Para que una ciudad sea resiliente a los desastres la población debe residir en viviendas y barrios que cuenten con servicios e infraestructura adecuados, que cumplan con códigos de construcción razonables y en la que no existan asentamientos informales ubicados en llanuras aluviales o pendientes escarpadas debido a la falta de otro terreno disponible. El gobierno local debe ser Incluyente, competente y responsable que vele por una urbanización sostenible y destine los recursos necesarios para desarrollar capacidades a fin de asegurar la gestión y la organización de la ciudad antes, durante y después de una amenaza natural o inducidas por el hombre.

Una ciudad resiliente a los desastres, es aquella en que las autoridades locales y la población comprenden sus amenazas, y crean una base de información local compartida sobre las pérdidas asociadas a la ocurrencia de desastres, las amenazas y los riesgos, y sobre quién está expuesto y  quién es vulnerable. Es una ciudad en la que las personas están empoderadas para participar, decidir y planificar su ciudad conjuntamente con las autoridades locales; y valoran el conocimiento, las capacidades y los recursos locales autóctonos. Es la ciudad, municipio o comunidad que ha tomado medidas para anticiparse a los desastres y mitigar su impacto, mediante el uso de tecnologías de monitoreo y alerta temprana para proteger las infraestructuras, los activos y los integrantes de la comunidad, incluyendo sus casas y bienes, el patrimonio cultural y la riqueza medioambiental y económica. Además, es capaz de minimizar las pérdidas físicas y sociales derivadas de fenómenos meteorológicos extremos, terremotos u otras amenazas naturales o inducidas por el hombre.

Es una ciudad, municipio o comunidad capaz de responder e implementar estrategias inmediatas de recuperación y restaurar rápidamente los servicios básicos necesarios para reanudar la actividad social, institucional y económica tras un desastre. Las autoridades municipales, comprenden que la mayoría de los puntos anteriores también son primordiales para desarrollar una mayor resiliencia a las repercusiones medioambientales negativas, incluyendo el cambio climático, y para reducir las emisiones de gases de efecto invernadero.

El aumento de la resiliencia de las naciones y las comunidades ante los desastres (Marco de Acción de Hyogo, MAH),  es una agenda y campañas mundiales para desarrollar naciones y comunidades resilientes, fue aprobado por los Estados miembros de las Naciones Unidas en 2005, y desde entonces ha servido de guía para las políticas nacionales y las organizaciones internacionales en sus esfuerzos por reducir substancialmente las pérdidas ocasionadas por las amenazas naturales.

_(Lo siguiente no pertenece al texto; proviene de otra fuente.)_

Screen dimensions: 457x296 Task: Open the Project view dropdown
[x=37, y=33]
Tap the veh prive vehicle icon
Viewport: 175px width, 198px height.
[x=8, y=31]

Este marco de acción es completo y aborda la función de los estados y de las organizaciones regionales e internacionales de hacer un llamado a la sociedad civil, representantes del ámbito académico, organizaciones de voluntarios y sector privado para que aúnen esfuerzos en este sentido.

Promueve la descentralización de la autoridad y de los recursos para impulsar la reducción del riesgo de desastres a nivel local.  El resultado que pretende alcanzar el Marco de Acción de Hyogo es reducir significativamente las pérdidas causadas por los desastres, en términos de vidas y bienes sociales, económicos y ambientales y entre otros aspectos, insta a las comunidades, municipios y países a modernizar y armonizar sus legislaciones existentes en materia de desastres de acuerdo con los nuevos avances conceptuales de la gestión de riesgos. El MAH cuenta con cinco prioridades son:

1. Desarrollar capacidad institucional: Garantizar que la reducción del riesgo de desastres sea una prioridad nacional y local que cuenta con una sólida base institucional para su aplicación.

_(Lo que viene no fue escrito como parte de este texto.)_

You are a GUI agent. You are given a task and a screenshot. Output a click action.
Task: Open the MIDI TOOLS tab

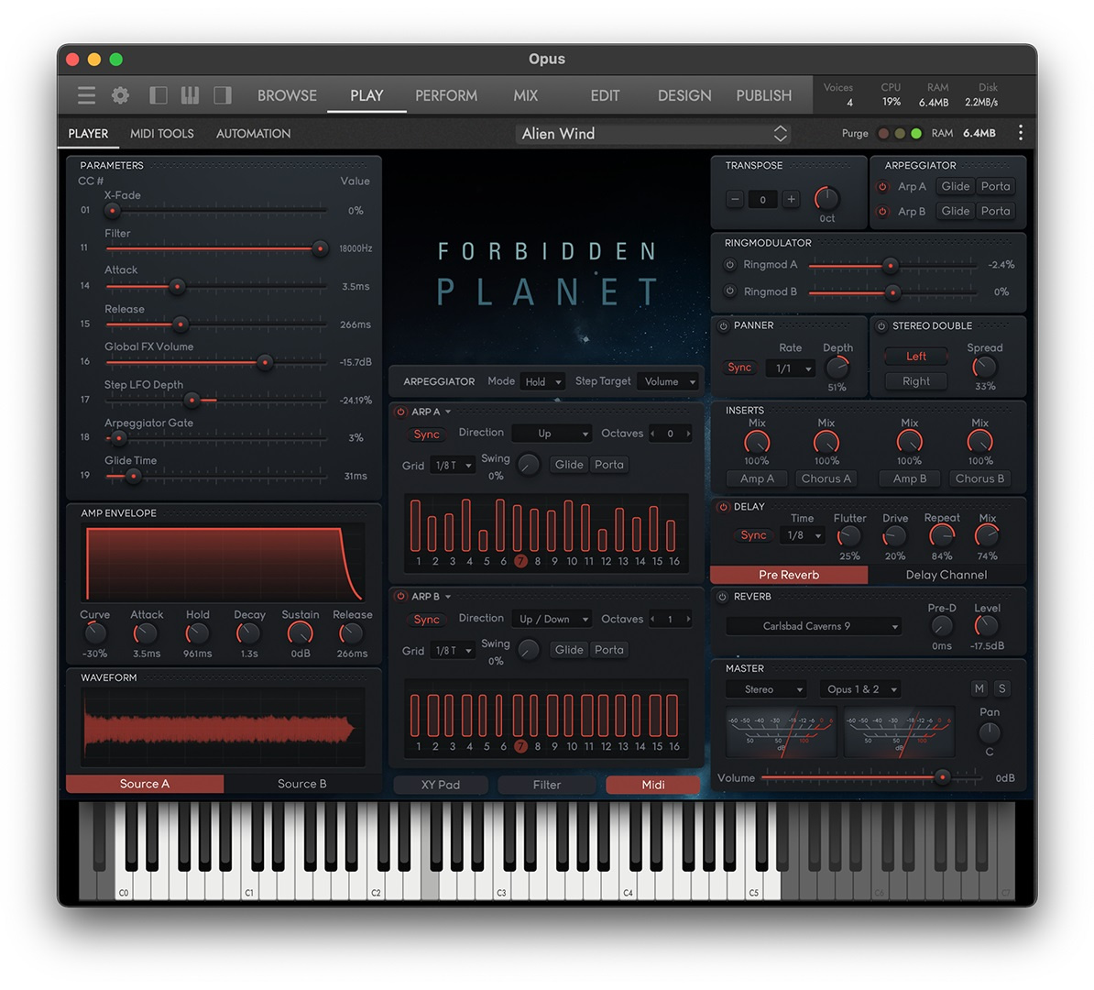coord(161,133)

2. Conocer sus riesgos: Identificar, evaluar y monitorear los riesgos de desastre y mejorar los sistemas de alerta temprana.

3. Incentivar la comprensión y la concientización pública: Haciendo uso del conocimiento, la innovación y la educación, incentivar una cultura de seguridad y resiliencia en todos los niveles.

4. Reducir el riesgo: Reducir los factores básicos de riesgo a través de medidas de planificación territorial, ambiental, social y económica.

5. Prepararse y estar listo para actuar: Fortalecer la preparación en caso de desastre para asegurar una respuesta eficaz en todos los niveles.